Church launches a fresh crusade over the jobless

PAUL WALLACE

Economics Editor

Ten years ago, the Church of England incurred the wrath of the Thatcher government with Faith in the City. Yesterday the Rt Rev David Sheppard, Bishop of Liverpool, launched an inquiry into unemployment and the future of work which is also likely to cause a stir when it reports in early 1997 - almost certainly in the run-up to the election. Its potential political significance will be all the greater given the role of Christianity in shaping Tony Blair's thinking and the influential role that Frank Field, also a committed Christian, is expected to have in formulating policy on welfare should Labour win the election.

Bishop Sheppard said that the spur for the inquiry came from the mounting concern felt by Christians about unemployment. The churches had "an obligation" and also "the freedom" to test ideas and to come up with fresh proposals.

The inquiry itself will face a test in that the international economic consensus about unemployment has shifted markedly against the European "welfarist" model and towards the US free market approach, which has been much more successful in generating jobs.
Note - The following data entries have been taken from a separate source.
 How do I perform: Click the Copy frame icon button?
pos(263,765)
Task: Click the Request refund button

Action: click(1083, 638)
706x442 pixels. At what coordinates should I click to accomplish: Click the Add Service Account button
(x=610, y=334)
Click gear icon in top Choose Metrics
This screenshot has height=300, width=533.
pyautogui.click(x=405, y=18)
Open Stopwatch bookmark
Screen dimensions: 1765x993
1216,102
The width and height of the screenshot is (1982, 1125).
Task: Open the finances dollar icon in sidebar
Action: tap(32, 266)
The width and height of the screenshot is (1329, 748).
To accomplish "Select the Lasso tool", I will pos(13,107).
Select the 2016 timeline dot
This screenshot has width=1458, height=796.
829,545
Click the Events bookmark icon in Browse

If the inquiry is to win respect it will therefore have to come up with some hard answers to the hard questions it identifies. These include whether life on benefit should be made more or less comfortable, whether low pay is a price worth paying to increase employment and whether full employment is anything more than a slogan.

An inter-denominational initiative, the inquiry's key working party, will be chaired by Sir Geoffrey Holland, former permanent secretary to the departments of employment and education, and now vice-chancellor of Exeter University.

Speaking at the launch in London, Sir Geoffrey contrasted the current level of claimant unemployment of 2.3 million with the level of 250,000 in the early 1960s. "The desperate rise in youth unemployment had completely changed the outlook of a generation," he said, and there was "the growth of that feeling you're too old at 50".

Unemployment was "arguably the biggest social and economic problem facing the European Union", Sir Geoffrey added. If you lined up the EU's unemployed one yard behind the other, the line would stretch 11,000 miles, he said. He will be joined on the group by Andrew Britton, executive secretary of the National Institute of Economic and Social Research.